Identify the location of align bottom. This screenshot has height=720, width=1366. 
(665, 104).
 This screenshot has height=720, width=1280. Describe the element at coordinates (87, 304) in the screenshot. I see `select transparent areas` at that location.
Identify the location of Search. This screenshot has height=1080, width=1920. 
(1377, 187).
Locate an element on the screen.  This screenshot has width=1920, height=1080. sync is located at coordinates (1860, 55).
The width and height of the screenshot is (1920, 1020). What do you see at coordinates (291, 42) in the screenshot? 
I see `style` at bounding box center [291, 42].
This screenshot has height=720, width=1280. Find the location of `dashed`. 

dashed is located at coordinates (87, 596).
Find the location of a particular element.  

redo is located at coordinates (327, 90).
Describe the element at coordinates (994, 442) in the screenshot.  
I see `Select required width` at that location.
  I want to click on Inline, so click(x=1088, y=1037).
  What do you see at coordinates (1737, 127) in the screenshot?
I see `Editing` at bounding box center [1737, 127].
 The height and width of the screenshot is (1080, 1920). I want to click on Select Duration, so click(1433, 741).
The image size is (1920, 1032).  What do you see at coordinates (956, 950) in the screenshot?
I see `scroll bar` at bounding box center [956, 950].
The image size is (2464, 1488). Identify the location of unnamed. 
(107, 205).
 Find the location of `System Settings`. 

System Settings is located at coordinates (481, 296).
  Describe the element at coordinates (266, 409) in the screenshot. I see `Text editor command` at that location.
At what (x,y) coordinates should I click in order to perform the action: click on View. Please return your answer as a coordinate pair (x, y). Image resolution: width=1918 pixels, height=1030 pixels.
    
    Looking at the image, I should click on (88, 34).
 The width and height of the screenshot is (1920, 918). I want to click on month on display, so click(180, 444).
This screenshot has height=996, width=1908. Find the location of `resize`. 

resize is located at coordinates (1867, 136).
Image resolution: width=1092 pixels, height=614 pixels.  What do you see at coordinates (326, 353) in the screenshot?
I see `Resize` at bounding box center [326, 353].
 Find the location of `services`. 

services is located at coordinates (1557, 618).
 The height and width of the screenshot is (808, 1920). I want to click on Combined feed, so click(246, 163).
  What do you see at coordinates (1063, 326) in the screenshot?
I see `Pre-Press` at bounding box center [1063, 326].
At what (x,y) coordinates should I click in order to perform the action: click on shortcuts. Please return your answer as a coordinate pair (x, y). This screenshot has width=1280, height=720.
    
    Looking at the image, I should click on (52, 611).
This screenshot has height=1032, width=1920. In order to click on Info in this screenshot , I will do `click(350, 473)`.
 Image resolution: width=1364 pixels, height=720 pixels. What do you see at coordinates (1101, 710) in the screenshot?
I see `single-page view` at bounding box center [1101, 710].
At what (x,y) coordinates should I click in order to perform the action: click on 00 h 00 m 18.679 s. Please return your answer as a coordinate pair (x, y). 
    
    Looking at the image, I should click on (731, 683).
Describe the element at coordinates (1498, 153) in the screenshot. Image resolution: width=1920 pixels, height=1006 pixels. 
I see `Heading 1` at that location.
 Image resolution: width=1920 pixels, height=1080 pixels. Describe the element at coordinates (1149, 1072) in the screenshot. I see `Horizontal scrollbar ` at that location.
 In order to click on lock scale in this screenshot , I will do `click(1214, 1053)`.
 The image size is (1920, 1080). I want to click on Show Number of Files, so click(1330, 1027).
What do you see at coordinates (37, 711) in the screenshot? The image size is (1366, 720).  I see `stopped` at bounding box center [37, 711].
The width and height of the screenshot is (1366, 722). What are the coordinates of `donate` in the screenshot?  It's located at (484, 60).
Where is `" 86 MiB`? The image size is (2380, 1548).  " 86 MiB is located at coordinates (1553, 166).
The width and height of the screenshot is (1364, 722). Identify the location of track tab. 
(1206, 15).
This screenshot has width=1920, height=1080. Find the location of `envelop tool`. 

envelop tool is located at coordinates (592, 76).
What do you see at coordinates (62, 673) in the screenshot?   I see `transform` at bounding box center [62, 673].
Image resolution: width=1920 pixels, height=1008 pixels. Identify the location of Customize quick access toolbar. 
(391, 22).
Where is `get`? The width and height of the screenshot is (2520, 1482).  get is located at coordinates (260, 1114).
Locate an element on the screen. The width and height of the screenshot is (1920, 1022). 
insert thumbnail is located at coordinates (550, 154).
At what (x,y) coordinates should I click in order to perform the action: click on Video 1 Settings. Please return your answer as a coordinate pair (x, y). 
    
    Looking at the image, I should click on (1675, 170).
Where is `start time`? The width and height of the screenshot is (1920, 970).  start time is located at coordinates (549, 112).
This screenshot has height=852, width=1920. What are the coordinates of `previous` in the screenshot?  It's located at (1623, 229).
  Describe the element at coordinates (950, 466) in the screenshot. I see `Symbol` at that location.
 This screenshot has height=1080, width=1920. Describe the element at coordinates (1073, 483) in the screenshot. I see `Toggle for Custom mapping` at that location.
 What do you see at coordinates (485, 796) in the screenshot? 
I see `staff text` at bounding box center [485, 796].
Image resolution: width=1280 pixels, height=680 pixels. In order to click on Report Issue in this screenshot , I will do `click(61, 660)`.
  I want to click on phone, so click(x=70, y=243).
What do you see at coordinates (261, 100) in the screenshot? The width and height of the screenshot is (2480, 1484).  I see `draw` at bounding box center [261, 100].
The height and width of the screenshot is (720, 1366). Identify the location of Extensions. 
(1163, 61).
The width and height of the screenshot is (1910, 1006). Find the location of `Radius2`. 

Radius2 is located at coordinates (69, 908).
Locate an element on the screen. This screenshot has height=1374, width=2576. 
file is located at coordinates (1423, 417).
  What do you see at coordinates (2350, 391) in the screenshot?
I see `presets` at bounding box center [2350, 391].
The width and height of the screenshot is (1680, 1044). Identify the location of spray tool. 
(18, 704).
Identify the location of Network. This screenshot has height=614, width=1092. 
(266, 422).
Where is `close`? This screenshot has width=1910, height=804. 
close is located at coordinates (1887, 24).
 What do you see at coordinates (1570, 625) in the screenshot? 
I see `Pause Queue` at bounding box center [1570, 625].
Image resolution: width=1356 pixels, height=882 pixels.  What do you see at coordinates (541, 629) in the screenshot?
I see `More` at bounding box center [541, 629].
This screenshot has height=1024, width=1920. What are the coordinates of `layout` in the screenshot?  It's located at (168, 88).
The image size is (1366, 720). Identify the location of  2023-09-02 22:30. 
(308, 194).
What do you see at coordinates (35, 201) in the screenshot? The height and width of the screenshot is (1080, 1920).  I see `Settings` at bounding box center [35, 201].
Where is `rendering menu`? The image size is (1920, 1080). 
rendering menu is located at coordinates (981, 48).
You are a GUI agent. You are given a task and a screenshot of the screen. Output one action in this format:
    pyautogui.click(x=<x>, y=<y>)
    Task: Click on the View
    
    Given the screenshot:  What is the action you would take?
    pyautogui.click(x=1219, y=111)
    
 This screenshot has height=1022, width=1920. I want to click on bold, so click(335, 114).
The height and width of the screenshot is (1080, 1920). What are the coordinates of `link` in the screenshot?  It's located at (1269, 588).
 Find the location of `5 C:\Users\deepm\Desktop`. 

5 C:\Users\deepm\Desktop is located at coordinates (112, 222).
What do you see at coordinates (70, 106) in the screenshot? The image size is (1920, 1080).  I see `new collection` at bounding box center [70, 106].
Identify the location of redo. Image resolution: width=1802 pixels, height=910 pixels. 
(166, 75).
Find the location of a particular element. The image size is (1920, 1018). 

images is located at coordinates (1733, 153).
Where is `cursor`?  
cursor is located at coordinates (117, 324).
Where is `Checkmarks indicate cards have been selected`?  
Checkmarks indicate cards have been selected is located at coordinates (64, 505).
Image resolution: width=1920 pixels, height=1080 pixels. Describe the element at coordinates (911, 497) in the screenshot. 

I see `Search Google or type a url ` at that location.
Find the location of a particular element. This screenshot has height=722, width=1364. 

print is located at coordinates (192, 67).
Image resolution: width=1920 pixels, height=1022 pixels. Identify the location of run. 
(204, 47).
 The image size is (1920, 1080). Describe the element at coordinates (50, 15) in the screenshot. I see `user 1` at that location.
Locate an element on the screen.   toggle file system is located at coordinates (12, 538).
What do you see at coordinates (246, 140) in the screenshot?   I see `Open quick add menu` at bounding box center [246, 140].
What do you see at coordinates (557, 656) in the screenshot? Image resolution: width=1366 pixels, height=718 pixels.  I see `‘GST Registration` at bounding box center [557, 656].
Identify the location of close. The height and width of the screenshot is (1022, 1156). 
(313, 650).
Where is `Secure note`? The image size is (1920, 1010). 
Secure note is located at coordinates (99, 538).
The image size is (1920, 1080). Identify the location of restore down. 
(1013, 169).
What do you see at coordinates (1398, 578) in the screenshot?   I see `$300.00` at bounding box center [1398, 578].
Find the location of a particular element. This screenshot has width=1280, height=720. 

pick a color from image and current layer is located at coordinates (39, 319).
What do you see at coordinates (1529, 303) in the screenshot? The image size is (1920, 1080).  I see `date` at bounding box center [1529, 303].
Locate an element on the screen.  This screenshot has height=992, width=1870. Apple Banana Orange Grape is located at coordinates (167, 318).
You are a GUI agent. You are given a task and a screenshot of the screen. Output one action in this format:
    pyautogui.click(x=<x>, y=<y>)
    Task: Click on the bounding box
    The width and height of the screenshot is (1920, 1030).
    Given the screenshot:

● ● ● ● ● ● ●

• **Stated task**:
Extract every line of the records above that contains the word "will".

• **Result**:
This screenshot has height=1032, width=1920. In order to click on Info in this screenshot , I will do `click(350, 473)`.
 In order to click on lock scale in this screenshot , I will do `click(1214, 1053)`.
Image resolution: width=1280 pixels, height=680 pixels. In order to click on Report Issue in this screenshot , I will do `click(61, 660)`.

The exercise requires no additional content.